The paved floor with its wash of asphalt is slightly dominated by the postament, which has in front of it a shallow step flanked by two small balustrades.

Fig. 125.—Esagila brick of Sardanapalus.

The pavement was repeatedly raised, and with it the mighty door sockets and the postament (Fig. [124]). Of the six pavements the two upper ones are Nebuchadnezzar’s, and the two middle ones are of Sardanapalus, who states on the stamps of his brick, 33 × 33 centimetres (Fig. [125]), that he made the “bricks of Esagila and Etemenanki.” In this pavement there was one, 40 × 40 centimetres, brick of Esarhaddon, which, according to the stamp, belonged to “the pavement of Esagila” (Fig. [126]). The name of the temple is therefore fully established by inscription as Esagila. On bricks found by us in the vicinity, Esagila is often mentioned in conjunction with Etemenanki or with Babylon (Fig. [127]). The two lower pavements have no stamps. The walls of the court at this lower and more ancient level are adorned with mouldings, while the walls above are plain.

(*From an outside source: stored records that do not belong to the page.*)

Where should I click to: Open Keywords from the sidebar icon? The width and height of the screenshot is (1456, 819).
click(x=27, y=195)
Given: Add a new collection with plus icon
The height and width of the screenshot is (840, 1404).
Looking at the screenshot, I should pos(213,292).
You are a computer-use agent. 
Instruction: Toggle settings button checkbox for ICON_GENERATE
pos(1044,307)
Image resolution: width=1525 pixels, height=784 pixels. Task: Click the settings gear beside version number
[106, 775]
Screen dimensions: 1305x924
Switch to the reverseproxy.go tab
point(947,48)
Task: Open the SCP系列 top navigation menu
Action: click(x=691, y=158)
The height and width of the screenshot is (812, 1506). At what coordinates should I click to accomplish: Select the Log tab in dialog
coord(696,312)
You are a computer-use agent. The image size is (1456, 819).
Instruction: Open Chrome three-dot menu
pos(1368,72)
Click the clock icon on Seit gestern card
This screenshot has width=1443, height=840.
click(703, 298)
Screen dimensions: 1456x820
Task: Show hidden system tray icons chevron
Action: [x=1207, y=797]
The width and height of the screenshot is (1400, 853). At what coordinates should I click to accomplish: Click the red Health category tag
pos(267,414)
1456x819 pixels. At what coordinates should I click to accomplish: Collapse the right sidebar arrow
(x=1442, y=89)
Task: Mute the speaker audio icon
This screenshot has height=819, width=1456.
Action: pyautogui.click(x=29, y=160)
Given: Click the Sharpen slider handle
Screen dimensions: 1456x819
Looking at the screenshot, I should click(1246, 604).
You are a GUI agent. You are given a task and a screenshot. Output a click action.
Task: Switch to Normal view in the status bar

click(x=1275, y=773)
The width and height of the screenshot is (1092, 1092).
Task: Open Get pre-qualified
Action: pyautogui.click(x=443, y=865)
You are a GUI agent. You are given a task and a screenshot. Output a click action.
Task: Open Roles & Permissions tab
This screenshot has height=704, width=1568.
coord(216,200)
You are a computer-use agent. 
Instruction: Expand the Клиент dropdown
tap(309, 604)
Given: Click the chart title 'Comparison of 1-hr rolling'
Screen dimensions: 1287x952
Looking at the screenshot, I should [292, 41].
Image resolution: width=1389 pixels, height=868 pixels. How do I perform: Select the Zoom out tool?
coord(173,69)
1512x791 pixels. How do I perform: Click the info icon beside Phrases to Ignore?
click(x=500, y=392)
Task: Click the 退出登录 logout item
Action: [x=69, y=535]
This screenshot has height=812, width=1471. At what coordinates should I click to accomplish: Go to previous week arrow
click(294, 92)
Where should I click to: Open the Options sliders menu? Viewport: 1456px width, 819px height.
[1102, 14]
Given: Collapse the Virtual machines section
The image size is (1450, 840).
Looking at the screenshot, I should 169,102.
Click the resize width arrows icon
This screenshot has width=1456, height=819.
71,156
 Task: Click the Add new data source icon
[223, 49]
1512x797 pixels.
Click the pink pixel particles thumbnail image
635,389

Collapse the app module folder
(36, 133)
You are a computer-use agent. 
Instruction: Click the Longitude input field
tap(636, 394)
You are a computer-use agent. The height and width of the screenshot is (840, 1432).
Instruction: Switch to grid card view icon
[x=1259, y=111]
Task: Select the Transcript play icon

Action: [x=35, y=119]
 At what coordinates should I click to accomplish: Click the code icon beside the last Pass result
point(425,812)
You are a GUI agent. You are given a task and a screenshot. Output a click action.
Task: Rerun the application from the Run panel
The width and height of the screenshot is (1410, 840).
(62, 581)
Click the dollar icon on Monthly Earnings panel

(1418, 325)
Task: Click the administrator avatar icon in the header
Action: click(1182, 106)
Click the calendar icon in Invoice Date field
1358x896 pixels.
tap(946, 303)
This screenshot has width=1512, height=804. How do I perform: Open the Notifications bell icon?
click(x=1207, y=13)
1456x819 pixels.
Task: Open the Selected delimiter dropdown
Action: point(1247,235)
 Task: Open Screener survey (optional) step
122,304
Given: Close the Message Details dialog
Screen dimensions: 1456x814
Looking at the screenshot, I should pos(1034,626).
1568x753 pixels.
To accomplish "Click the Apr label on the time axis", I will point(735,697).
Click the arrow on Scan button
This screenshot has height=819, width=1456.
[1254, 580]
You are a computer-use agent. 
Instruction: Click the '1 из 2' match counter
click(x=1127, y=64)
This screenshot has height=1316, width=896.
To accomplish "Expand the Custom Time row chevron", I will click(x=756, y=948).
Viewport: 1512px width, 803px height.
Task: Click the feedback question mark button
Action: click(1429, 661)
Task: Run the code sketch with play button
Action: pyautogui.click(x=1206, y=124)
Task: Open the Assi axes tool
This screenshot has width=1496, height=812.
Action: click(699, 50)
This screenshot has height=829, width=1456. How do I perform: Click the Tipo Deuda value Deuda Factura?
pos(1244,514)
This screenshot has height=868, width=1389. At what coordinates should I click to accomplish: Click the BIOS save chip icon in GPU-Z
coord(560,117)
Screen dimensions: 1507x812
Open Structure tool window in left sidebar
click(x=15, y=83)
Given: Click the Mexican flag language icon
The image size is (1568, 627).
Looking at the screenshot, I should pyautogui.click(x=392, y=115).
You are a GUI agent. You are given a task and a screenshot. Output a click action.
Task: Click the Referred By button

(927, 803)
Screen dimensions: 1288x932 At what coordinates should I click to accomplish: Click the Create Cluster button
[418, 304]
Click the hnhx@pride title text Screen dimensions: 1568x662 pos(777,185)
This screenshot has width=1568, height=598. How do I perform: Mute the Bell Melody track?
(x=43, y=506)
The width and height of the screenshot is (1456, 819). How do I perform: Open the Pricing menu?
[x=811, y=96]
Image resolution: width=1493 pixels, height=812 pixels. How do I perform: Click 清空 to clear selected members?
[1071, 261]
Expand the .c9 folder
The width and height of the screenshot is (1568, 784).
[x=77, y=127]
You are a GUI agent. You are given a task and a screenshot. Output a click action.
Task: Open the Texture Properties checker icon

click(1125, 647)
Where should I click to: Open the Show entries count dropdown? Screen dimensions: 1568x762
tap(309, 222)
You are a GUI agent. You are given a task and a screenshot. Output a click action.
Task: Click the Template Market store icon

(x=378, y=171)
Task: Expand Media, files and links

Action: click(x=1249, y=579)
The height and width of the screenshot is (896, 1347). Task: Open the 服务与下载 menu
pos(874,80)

At the doors, and in front of the wall piers, we again found the brick caskets; in one of these lay a clay figure of a bearded man with bull’s feet, and holding a palm or something of the kind (Fig. [128]).

Fig. 126.—Esagila brick of Esarhaddon.

The upper pavement lies on an average 4.5 metres above zero. The enclosing walls, which, including the 2–metres-thick kisu, are 6 metres thick, consist, like the entire building, of mud brick, and the kisu of 32 × 32–centimetre unstamped burnt brick; it must therefore be older than the time of Nebuchadnezzar, who does not appear to have carried out any vigorous restoration here.

The treatment of the walls is similar to that of Emach in an intensified form. Here every tower is placed between two flanking towers, thus forming a unit of three towers. This also occurs in the great temple of Nebo in Borsippa. Exactly in the middle of each side there is a great gateway elaborated with massive projecting towers. Paved ramps, with side balustrades, lead up to the three gateways on the north, west, and south. All is on a larger scale than in other temples. The symmetrical planning which in other temples leaves much to be desired, is here remarkably accurate, and here alone is an entrance to be found on each side.